## Work order
Restate verbatim the span of lines below between the line with "Task: Open the Demo current template link" and the line with "How do I perform: Click the Rename button?", including those two lines, and only that span.
_ _ _
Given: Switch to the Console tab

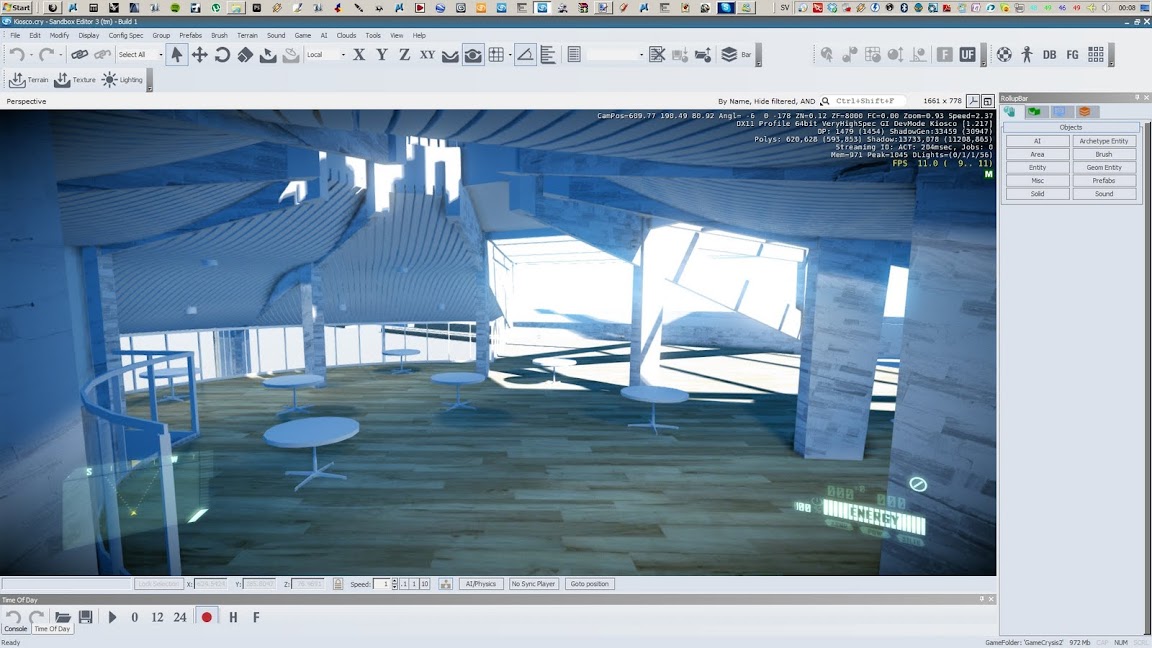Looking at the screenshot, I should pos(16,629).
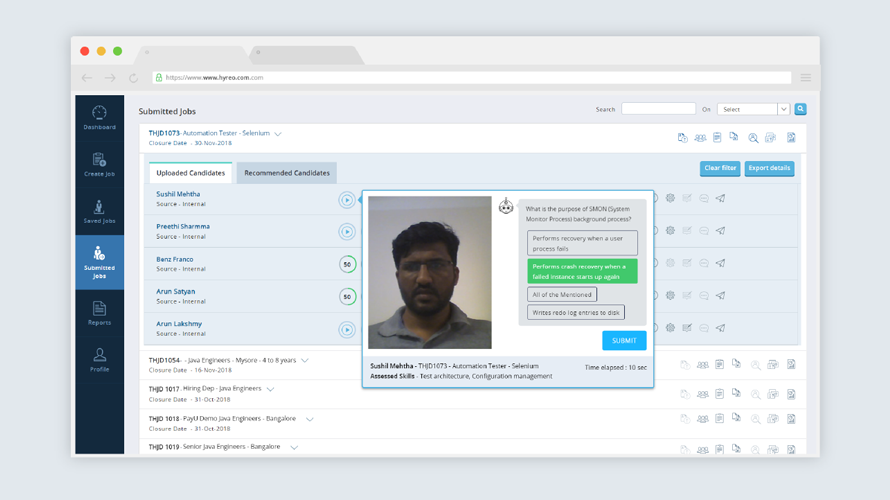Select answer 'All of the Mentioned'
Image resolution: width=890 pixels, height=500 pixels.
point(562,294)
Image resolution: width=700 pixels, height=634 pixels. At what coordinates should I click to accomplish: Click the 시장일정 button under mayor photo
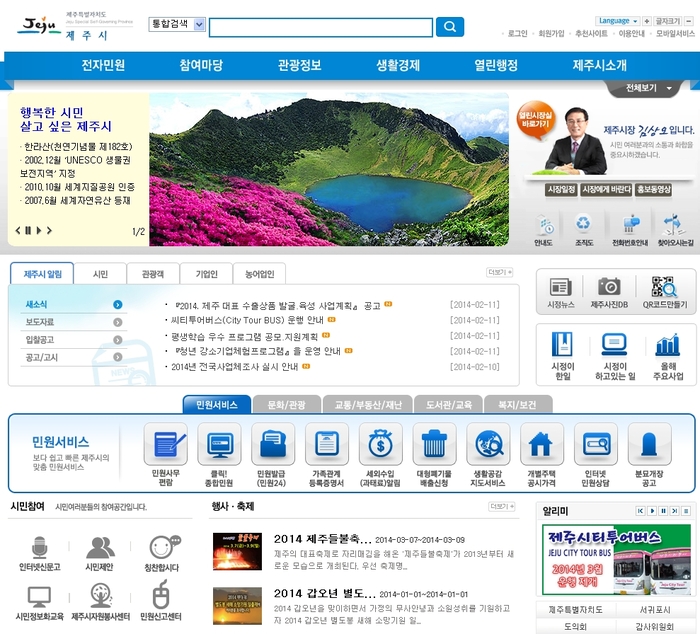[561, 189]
_ _ _
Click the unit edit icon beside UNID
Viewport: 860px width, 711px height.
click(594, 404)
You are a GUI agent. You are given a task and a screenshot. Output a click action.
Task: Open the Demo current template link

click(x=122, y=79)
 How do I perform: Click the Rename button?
_ _ _
## Response
Task: Open the Demo current template link

click(x=122, y=79)
 How do I perform: Click the Rename button?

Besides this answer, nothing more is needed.